Akif Beki: Cübbeli’ye ‘müstakbel terörist’ denemez
Diyanet İşleri Başkanı Ali Erbaş'ın yaptığı açıklamayı köşesine taşıyan Karar yazarı Akif Beki, ‘Dini istismar eden şahıslar’ sözlerinin Cübbeli Ahmet'i kastettiğini söyledi.
Din istismarcılarıyla mücadeleyi desteklediğini, Cübbeli'yi korumayacağını ve Başkan Erbaş'ın bu konudaki sözlerine katıldığını belirten Akif Beki, "Yeni FETÖ’lerin, DEAŞ’ların, Boko Haram’ların çıkmaması bu mücadelenin başarısına bağlı. İstismarcıların, terör örgütü büyüklüğüne ve özgüvenine kavuşacak kadar palazlanmasına izin verilmemeli." dedi.
"Cübbeli’ye ‘müstakbel terörist’ gözüyle bakılmasına ve öyle muamele edilmesine karşıyım." diyen yazar hurafeciliğin bir terör, istismar suçu olmadığını belirtti ve Cübbeli ve benzerleriyle mücadeleyi terörle mücadele kapsamına sokulmasını doğru bulmadığını söyledi.
Cübbeli’ye ‘müstakbel terörist’ denemez
Diyanet İşleri Başkanı Ali Erbaş, "Dini istismar eden terör örgütleriyle mücadele" konulu bir panelde konuşmuş.
Üstüne basa basa şunları söylemiş: "Sadece FETÖ ve DEAŞ değil bizim problemimiz.

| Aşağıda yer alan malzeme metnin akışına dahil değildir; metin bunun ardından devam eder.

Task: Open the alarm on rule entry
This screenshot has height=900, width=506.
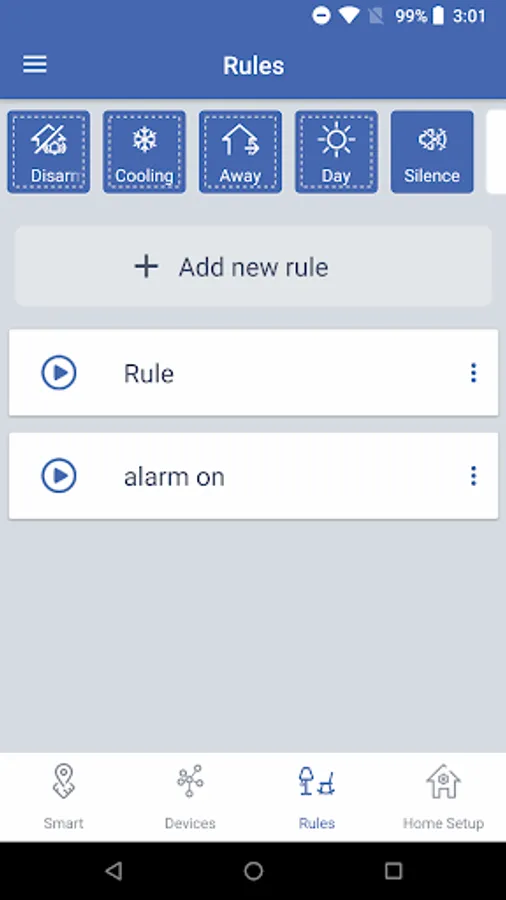Action: tap(174, 477)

Belki o yolda olup hurafelerle, hikayelerle, rüyalarla menfaat temin eden, bunu geçim haline getiren yapılarla, şahıslarla büyük bir mücadelemiz var ve devam edecek...”
‘Dini istismar eden şahıslar’ denince sizin de aklınıza hemen Cübbeli Ahmet gelmiyor mu?
Onu kastediyor olmalı çünkü benzer vurguları yakınlarda bir kez daha yapmıştı Diyanet reisi. Ve o sözler, doğrudan hoca lakaplı Cübbeli Ahmet’i hedef aldı diye algılanmış, öyle yansıtılmıştı.
Hatta Cübbeli’nin ‘Yenilip yalanıp kemikleri sıyrıldıktan sonra
pişmiş tavuğu geri
canlandıran keramet’ safsatasına cevap şeklinde yorumlanmıştı.
Cübbeli’ye işaret eden ifade şuydu: “Akla aykırı, gerçeklere dayanmayan hikayeler ve rüyalar üzerinden din anlatılarak vatandaşlarımızın samimi duyguları istismar edilmekte ve sömürülmektedir...”
Yani Cübbeli’nin elinde oyuncak olmaktan, cahil kalabalıkların Allah ile aldatılmasına ve kananların sırtından saltanat sürülmesine alet edilmekten dini ve dindarlığı kurtarmakta kararlı Diyanet.
Erbaş Hoca’nın savaş açtığı bu şarlatanlık, az daha Sultanahmet’te vaaz kürsüsüne kuruluyordu ya neyse...
Din hokkabazlarıyla, bezirgan madrabazlarla, hurafeci ve menkıbeci istismarcılarla mücadeleyi elbette destekliyorum. Çok hırpaladı, fazla üstüne gitti, bu kadar da paylanmaz ki, ağır olmadı mı biraz diyecek değilim.
Cübbeli’yi elinden alıp Diyanet’e karşı savunacak, koruyacak hiç değilim. Az bile söylemiş Erbaş Hoca, sabah akşam kalafata çekse yeridir...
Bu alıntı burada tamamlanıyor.